On the left side, there are four water tanks (wells) and a cave which can accommodate about 50 persons. During historical days this was used for storing food grains. On this fort, there are remnants of irregular's soldiery, a big house of "Killedars" (किल्लेदार - in charge of the fort) deputed by the king to rule and protect the whole area. To the south end fort, there is an open ground, where there has been military training.

==History==

In the Treaty of Purandar, Mangad Fort was surrendered to Aurangzeb. In 1818, when there was the end of Peshwa rule, this fort was won by "Col.

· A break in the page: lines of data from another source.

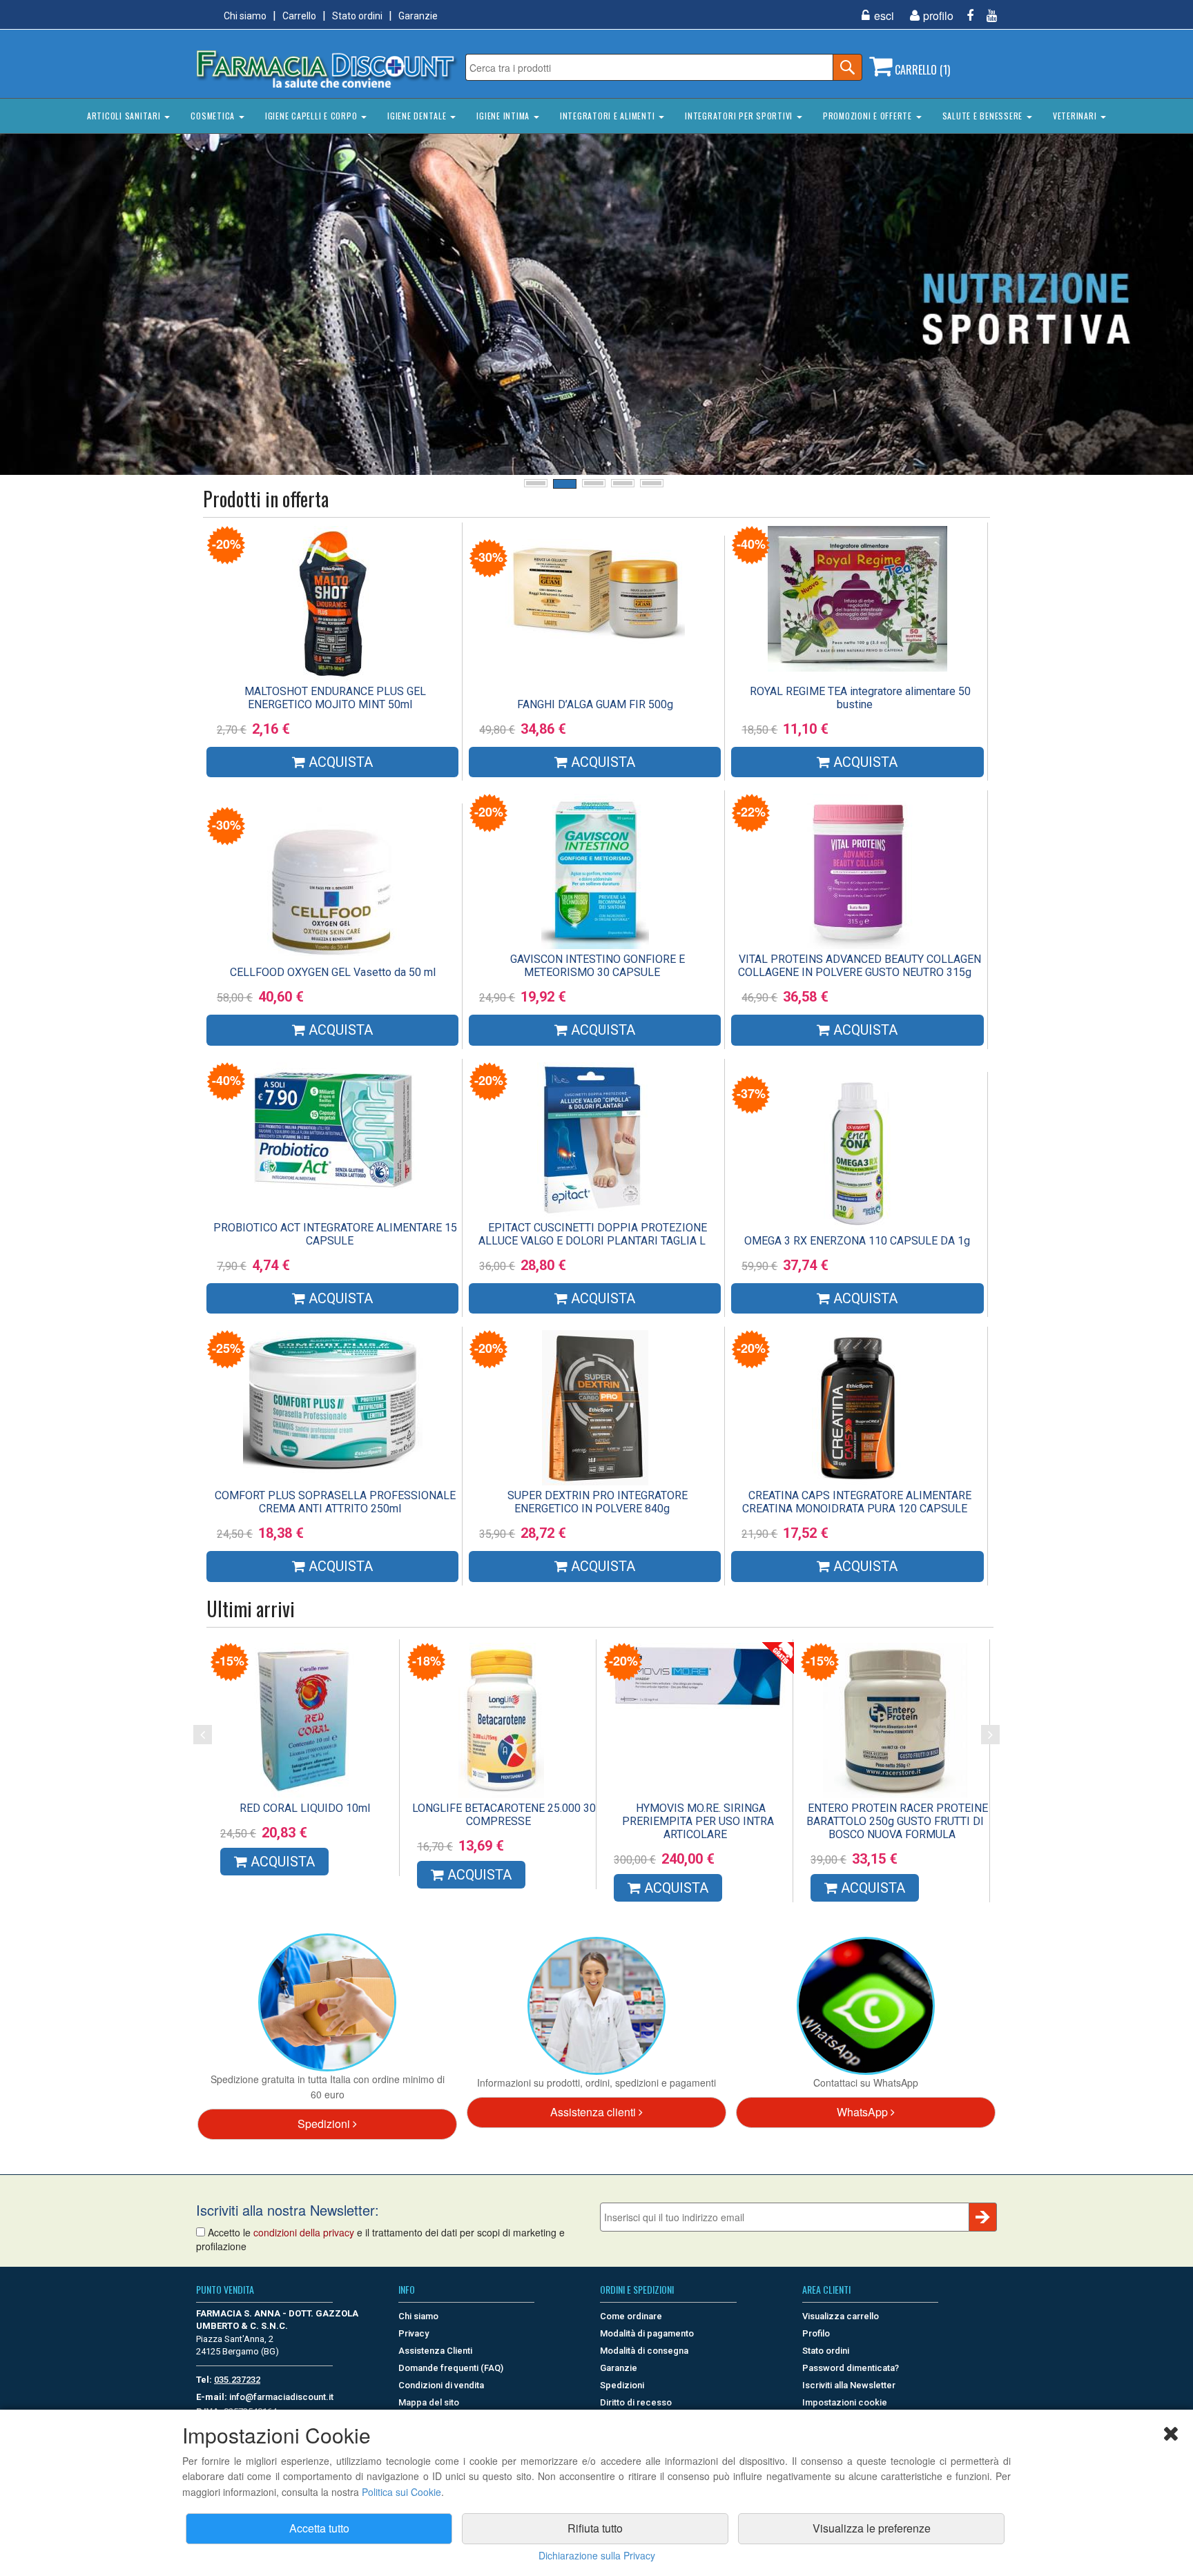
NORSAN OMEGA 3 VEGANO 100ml (501, 1808)
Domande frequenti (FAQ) (450, 2368)
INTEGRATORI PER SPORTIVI (740, 115)
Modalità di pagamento (647, 2333)
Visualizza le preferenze (872, 2528)
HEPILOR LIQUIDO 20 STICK (895, 1808)
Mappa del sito (428, 2402)
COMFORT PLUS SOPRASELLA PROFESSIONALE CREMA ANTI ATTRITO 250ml (335, 1502)
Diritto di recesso (636, 2402)
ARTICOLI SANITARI (125, 115)
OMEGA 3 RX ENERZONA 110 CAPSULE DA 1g (857, 1240)
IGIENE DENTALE (418, 115)
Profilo (816, 2333)
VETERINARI (1076, 115)
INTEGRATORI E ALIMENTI (608, 115)
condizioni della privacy (303, 2232)
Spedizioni (325, 2123)
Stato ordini (357, 15)
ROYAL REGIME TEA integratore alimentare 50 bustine (860, 698)
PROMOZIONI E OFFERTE (869, 115)
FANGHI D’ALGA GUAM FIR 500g (595, 704)
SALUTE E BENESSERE (983, 115)
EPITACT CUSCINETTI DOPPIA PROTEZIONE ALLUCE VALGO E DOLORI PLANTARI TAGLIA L (592, 1234)
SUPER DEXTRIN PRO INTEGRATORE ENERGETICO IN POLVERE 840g (597, 1502)
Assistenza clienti (594, 2112)
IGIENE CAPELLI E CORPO (312, 115)
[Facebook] (964, 15)
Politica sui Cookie (401, 2492)
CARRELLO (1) (921, 69)
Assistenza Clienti (435, 2350)
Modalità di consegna (644, 2350)
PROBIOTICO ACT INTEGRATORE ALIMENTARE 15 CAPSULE (335, 1234)
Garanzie (418, 15)
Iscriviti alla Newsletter (848, 2385)
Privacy (413, 2333)
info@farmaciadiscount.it (281, 2397)
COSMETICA (214, 115)
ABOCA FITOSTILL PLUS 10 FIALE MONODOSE (701, 1815)
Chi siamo (245, 15)
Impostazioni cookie (844, 2402)
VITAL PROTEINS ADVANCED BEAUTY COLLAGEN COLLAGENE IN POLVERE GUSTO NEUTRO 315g (860, 966)
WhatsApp (864, 2112)
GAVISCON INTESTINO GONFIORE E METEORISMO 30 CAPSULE (597, 966)
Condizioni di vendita (441, 2385)
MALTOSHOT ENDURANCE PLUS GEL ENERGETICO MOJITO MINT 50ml (335, 698)
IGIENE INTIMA (504, 115)
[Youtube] (986, 15)
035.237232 (237, 2379)
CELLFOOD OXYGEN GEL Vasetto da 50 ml (333, 972)
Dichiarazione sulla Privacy (597, 2555)
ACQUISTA (281, 1888)
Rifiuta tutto (595, 2528)
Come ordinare (631, 2316)
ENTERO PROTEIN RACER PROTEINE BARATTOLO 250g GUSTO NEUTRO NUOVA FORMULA (307, 1821)
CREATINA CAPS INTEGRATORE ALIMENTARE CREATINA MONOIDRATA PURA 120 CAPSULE (857, 1502)
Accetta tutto (319, 2528)
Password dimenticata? (850, 2368)
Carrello (299, 15)
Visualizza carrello (840, 2316)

Prother" - a British officer.

==How to reach==
To reach Mangad fort-From Mumbai- (112 km by road), regular State transport buses operate from Mumbai central/Dadar/ Thane to the Mangaon ( Taluka Place). one has to take other bus/rickshaw to reach Nizampur ( 12 km from Mangaon) from where again a rickshaw will reach you to Borwadi ( 4 km from Nizampur). From Borwadi it is a walk of 1 hr to reach the Mangad fort. From the village Borwadi, the fort is seen easily towards East. It is also approachable from Villages Mashidwadi and Chach. If the sky is clear, Sudhagad fort, Tala Fort, and the Arabian sea are clearly visible. The best time to visit is during the winter and rainy season. The water in the tanks is potable.

==People Related==

The bandmaster powers of this fort were with the "Thule" family and the subheads powers were with "Govindaji More". ‘Prabhu’ were the Karkhanis of this fort. Killedars were "Jayawantrao Mankar". We can read the "Sanad" (सनद) of that historical period with "Jadhav Family" who is Vatandar staying at the fort base in Mashidwadi Village. At the entrance of Mashidwadi Village, there is a temple of Kalbhairav (काळभैरव), which is now in almost good condition. Due to this "Mangad Fort," the taluka is also called as "Mangaon Taluka".